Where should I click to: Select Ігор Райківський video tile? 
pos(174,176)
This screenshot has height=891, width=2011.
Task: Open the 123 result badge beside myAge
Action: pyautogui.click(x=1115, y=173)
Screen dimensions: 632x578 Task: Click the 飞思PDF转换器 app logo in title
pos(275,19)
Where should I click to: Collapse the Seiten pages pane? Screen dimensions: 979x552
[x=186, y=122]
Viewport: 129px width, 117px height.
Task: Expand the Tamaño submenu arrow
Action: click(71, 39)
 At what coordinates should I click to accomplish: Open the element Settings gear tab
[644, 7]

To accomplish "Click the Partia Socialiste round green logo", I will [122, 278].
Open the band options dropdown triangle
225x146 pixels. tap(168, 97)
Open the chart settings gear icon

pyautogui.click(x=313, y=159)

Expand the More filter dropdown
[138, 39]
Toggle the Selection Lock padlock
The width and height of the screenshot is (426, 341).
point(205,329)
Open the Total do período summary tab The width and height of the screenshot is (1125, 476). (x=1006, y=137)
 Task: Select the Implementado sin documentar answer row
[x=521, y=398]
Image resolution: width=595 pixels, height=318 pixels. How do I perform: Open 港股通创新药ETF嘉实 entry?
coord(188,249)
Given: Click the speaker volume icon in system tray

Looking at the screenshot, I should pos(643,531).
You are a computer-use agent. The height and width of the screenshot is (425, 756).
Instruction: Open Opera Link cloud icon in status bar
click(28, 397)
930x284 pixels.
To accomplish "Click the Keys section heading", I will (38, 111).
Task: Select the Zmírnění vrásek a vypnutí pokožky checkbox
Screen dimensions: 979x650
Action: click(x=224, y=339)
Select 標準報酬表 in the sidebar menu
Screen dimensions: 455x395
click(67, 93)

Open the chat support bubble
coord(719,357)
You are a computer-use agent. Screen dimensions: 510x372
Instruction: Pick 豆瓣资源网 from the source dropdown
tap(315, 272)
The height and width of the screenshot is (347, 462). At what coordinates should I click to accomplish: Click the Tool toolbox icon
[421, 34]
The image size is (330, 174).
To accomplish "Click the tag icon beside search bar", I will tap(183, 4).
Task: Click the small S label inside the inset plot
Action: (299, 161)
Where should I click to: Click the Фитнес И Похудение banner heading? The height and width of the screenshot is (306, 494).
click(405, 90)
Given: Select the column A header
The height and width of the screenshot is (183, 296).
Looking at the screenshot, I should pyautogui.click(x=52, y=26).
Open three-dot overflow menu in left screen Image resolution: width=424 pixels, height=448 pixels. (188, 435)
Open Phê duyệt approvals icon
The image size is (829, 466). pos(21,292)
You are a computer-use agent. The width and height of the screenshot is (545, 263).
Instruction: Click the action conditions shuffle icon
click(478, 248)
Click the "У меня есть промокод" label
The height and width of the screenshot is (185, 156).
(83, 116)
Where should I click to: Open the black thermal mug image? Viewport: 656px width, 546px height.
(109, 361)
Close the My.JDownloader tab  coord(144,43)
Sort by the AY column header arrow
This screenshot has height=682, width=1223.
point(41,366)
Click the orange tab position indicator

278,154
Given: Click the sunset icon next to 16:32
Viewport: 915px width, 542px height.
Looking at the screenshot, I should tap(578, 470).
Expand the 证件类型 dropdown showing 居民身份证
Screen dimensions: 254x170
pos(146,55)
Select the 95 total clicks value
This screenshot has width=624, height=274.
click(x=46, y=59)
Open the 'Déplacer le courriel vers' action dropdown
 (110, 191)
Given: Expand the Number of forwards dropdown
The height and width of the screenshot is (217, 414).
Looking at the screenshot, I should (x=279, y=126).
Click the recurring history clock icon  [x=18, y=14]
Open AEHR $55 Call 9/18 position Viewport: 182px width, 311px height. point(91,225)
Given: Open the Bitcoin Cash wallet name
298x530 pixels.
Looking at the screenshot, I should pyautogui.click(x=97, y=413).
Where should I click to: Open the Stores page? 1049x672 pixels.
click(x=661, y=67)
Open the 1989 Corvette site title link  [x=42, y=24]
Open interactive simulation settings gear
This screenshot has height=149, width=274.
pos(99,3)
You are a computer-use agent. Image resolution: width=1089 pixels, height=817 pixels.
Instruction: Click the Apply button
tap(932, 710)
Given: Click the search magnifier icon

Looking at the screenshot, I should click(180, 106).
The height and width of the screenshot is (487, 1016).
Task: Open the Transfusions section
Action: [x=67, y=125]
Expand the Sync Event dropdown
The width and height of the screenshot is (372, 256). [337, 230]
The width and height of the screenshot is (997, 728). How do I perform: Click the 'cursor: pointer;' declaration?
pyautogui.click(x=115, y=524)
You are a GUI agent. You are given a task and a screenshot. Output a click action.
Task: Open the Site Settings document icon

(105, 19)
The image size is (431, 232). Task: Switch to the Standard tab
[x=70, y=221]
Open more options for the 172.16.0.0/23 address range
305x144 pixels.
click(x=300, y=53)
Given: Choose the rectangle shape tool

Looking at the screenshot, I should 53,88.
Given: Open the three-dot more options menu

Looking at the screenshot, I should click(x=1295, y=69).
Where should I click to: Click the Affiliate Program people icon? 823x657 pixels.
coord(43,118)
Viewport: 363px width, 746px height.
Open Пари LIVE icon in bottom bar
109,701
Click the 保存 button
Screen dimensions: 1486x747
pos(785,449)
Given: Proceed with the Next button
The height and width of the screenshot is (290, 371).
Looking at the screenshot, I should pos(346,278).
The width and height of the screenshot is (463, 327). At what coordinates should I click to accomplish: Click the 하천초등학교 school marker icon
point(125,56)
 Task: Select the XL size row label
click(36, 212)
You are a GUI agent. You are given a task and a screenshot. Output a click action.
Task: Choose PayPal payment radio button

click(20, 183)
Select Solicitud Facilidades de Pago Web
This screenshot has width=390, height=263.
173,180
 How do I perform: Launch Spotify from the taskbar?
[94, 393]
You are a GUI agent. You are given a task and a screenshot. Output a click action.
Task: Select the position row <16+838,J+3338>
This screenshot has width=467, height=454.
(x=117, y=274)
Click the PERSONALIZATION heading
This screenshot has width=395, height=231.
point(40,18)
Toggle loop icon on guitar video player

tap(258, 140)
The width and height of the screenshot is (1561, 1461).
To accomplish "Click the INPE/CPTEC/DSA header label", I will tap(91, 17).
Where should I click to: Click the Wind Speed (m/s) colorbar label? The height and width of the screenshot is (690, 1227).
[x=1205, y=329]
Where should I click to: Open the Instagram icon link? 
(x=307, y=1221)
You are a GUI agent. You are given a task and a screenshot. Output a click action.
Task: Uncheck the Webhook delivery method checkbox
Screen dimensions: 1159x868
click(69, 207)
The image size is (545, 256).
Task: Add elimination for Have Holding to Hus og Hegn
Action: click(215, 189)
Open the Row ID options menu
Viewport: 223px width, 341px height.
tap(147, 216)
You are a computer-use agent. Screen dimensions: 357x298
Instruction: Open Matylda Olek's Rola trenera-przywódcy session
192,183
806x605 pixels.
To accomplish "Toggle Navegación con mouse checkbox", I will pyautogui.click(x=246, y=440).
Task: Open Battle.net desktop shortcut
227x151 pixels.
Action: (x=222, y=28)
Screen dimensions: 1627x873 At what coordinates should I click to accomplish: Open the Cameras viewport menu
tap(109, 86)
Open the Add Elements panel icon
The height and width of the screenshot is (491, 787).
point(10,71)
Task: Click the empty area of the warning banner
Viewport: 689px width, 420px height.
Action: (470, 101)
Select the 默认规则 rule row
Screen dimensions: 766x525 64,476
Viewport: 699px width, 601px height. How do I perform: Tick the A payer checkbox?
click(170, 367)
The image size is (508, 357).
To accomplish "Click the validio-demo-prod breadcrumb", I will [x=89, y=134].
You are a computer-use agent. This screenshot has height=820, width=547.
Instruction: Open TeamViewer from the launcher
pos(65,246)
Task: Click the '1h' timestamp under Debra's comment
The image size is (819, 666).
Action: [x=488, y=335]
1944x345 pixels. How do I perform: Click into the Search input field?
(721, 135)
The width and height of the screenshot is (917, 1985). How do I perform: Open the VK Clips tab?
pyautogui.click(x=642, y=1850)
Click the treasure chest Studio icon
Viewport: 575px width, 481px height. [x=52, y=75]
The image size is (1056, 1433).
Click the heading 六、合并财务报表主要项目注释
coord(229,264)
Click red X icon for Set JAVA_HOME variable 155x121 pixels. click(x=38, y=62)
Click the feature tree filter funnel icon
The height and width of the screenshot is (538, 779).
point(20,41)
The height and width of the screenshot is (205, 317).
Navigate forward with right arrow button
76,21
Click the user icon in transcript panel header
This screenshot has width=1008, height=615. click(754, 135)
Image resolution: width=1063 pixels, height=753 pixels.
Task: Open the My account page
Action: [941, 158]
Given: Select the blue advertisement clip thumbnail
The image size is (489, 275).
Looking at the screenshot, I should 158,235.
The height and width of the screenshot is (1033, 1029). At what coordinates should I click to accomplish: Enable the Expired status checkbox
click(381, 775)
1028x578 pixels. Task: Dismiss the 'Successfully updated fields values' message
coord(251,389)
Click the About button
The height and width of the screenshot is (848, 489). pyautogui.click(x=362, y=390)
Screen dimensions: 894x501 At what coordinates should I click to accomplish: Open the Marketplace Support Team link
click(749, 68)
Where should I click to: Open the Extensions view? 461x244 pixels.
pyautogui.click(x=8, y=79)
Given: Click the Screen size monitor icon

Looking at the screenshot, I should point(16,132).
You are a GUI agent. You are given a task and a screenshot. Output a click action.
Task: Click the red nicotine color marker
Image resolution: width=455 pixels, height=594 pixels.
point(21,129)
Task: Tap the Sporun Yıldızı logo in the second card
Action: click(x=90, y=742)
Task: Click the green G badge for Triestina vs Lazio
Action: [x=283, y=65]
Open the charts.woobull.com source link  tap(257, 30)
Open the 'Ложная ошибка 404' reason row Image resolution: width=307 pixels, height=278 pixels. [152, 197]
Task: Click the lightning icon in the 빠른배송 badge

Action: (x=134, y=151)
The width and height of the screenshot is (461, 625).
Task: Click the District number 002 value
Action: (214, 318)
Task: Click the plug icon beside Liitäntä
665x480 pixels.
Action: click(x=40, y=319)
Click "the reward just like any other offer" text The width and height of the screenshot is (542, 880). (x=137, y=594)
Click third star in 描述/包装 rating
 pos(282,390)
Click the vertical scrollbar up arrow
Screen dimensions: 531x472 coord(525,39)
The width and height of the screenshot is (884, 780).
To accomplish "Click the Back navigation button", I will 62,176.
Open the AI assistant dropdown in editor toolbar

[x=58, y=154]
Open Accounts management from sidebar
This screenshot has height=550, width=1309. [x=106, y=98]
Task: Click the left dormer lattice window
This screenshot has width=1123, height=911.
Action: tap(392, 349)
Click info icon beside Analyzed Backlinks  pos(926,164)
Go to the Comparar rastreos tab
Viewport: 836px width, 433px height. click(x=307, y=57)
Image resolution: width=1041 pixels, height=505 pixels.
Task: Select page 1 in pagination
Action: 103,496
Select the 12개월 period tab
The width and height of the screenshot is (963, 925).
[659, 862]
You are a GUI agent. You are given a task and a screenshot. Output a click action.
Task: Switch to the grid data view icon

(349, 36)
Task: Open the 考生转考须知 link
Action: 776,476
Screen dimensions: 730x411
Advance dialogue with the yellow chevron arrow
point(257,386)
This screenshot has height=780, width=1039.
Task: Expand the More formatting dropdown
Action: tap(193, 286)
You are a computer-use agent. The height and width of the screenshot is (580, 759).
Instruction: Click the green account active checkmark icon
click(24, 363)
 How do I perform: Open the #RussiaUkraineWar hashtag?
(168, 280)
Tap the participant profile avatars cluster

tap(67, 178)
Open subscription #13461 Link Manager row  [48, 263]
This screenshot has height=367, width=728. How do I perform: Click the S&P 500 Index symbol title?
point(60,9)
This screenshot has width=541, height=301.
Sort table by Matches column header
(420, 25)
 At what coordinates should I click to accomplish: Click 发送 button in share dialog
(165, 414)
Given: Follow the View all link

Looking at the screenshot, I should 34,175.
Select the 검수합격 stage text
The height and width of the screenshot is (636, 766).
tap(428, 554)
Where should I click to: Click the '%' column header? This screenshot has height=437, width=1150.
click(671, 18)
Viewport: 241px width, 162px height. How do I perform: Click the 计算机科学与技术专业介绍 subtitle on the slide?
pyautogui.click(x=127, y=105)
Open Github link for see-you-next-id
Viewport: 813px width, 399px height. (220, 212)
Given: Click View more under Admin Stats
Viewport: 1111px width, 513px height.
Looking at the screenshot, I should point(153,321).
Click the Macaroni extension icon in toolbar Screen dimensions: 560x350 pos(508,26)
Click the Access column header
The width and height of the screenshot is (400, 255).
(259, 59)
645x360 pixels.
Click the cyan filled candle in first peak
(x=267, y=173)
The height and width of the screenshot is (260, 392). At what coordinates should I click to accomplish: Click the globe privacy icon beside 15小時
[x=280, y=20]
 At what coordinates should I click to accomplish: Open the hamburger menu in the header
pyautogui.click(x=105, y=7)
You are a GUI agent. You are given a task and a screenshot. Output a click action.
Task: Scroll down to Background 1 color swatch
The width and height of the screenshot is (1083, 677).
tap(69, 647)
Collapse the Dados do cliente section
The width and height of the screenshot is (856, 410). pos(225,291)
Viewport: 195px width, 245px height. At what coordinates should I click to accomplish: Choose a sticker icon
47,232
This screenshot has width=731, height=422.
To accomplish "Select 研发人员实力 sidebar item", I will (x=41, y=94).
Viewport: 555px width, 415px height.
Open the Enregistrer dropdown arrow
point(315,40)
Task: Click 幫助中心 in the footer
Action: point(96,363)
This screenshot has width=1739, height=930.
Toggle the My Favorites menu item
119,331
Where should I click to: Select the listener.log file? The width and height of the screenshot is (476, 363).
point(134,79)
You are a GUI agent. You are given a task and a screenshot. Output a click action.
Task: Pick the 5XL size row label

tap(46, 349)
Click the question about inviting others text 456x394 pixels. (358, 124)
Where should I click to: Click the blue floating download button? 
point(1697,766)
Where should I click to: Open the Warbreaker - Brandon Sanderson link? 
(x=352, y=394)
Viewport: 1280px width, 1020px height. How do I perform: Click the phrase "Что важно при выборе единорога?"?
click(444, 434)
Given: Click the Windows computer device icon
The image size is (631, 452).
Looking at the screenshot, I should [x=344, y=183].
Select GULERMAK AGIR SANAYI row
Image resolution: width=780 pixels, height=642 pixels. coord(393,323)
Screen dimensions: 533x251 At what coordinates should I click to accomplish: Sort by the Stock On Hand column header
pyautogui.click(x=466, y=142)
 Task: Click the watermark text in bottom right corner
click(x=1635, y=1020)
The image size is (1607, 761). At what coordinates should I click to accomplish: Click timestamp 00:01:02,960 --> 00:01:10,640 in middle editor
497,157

- [Your objective] When the word "left" appears in a line of the listing, pull that line out.

- [Written solution]
Open three-dot overflow menu in left screen Image resolution: width=424 pixels, height=448 pixels. (188, 435)
Task: Click the left dormer lattice window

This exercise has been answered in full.